L'annonce a été faite par le ministre des Affaires étrangères du Qatar, cheikh Mohammed ben Abderrahmane Al-Thani, et le secrétaire d’État américain Rex Tillerson qui effectue une visite à Doha dans le cadre d'une médiation dans la crise qui oppose le Qatar à l'Arabie saoudite et ses alliés.
"Aujourd'hui, le Qatar est le premier pays à signer avec les États-Unis un programme pour la lutte contre le financement du terrorisme", a déclaré cheikh Mohammed.

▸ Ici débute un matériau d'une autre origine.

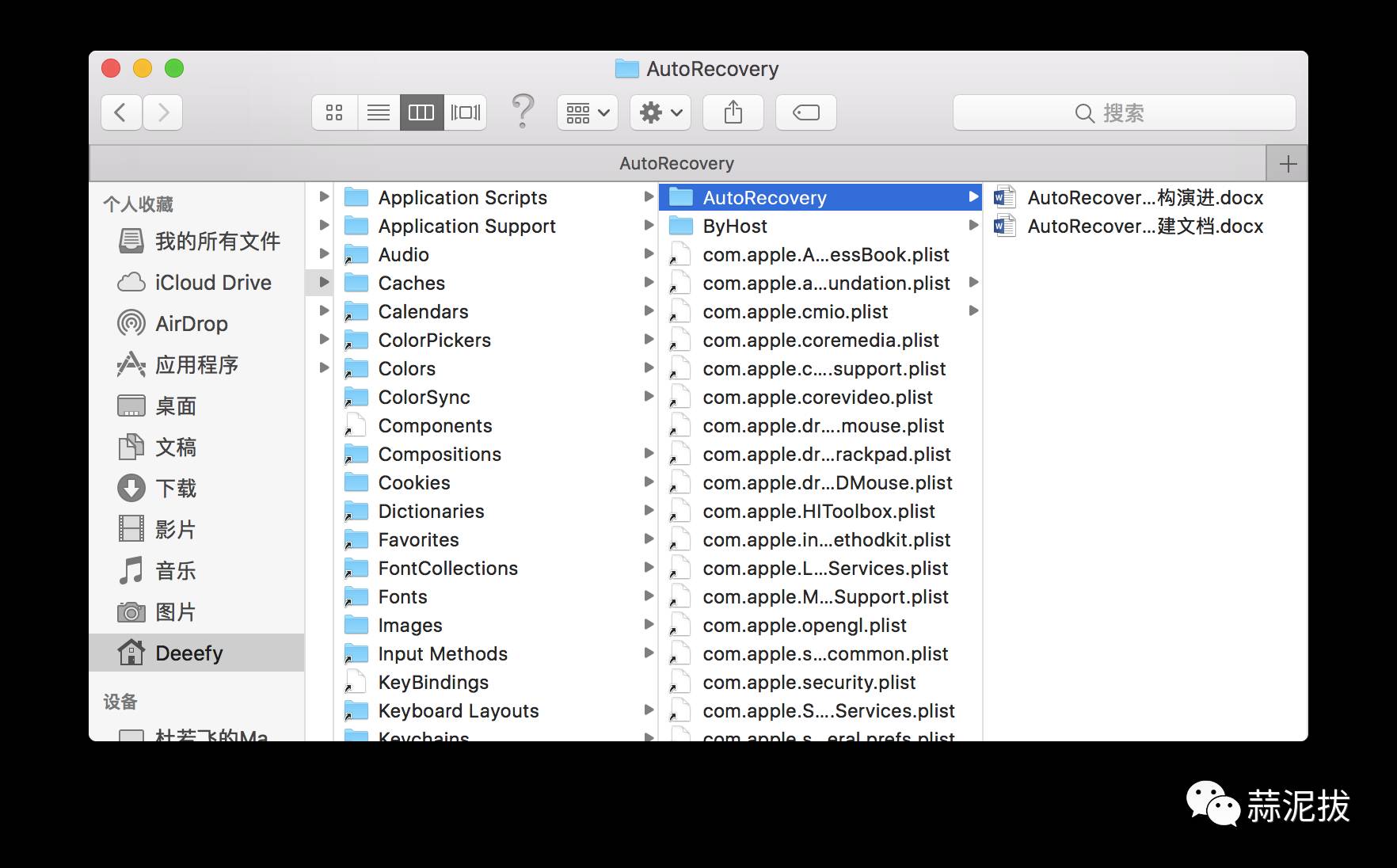Switch to Cover Flow view
1397x868 pixels.
pyautogui.click(x=465, y=112)
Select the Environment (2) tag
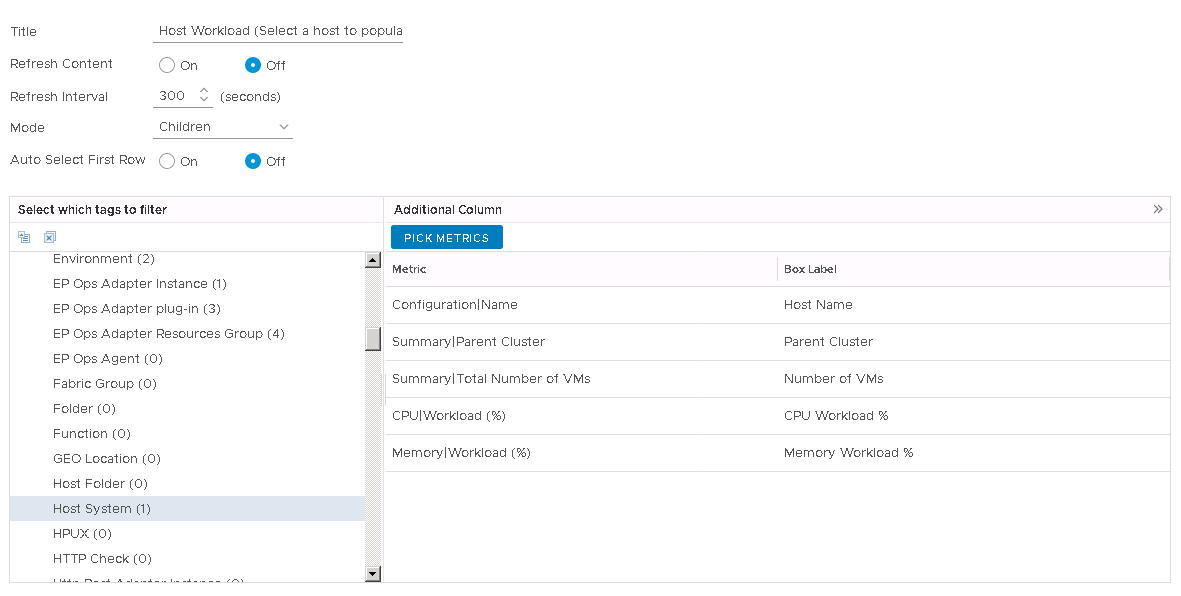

"Nous invitons les pays qui nous imposent un blocus à s'y joindre" a-t-il ajouté lors d'une conférence de presse avec M. Tillerson, qui devrait se rendre mercredi en Arabie saoudite dans le cadre de sa tournée dans la région.
L'accord précise "les efforts futurs que le Qatar peut faire pour renforcer sa lutte contre le terrorisme et s'attaquer activement aux problèmes du financement du terrorisme", a expliqué un conseiller du secrétaire d’État, RC Hammond. "C'est un pas en avant", a-t-il ajouté dans un communiqué.
M. Tillerson a précisé que l'accord reposait sur la décision d'"éradique le terrorisme de la terre", prise par le sommet ayant réuni fin mai à Ryad une cinquantaine de dirigeants musulmans autour du président Donald Trump.
Cet engagement "va commencer immédiatement sur plusieurs fronts", a-t-il ajouté.
Le secrétaire d’État, qui a entamé sa tournée au Koweït, médiateur dans la crise du Golfe, doit rencontrer mercredi à Jeddah ses homologues d'Arabie saoudite, des Émirats arabes unis, de Bahreïn et d’Égypte.
"Cette réunion reflète la volonté des quatre pays de renforcer la coordination et de montrer leur unité quant aux relations futures avec le Qatar", a indiqué le ministère égyptien des Affaires étrangères en annonçant la rencontre de Jeddah.
Les quatre pays arabes ont rompu en juin leurs relations diplomatiques avec Doha, accusant l'émirat de soutenir des groupes islamistes radicaux et de ne pas prendre assez de distance avec l'Iran, rival de l'Arabie saoudite.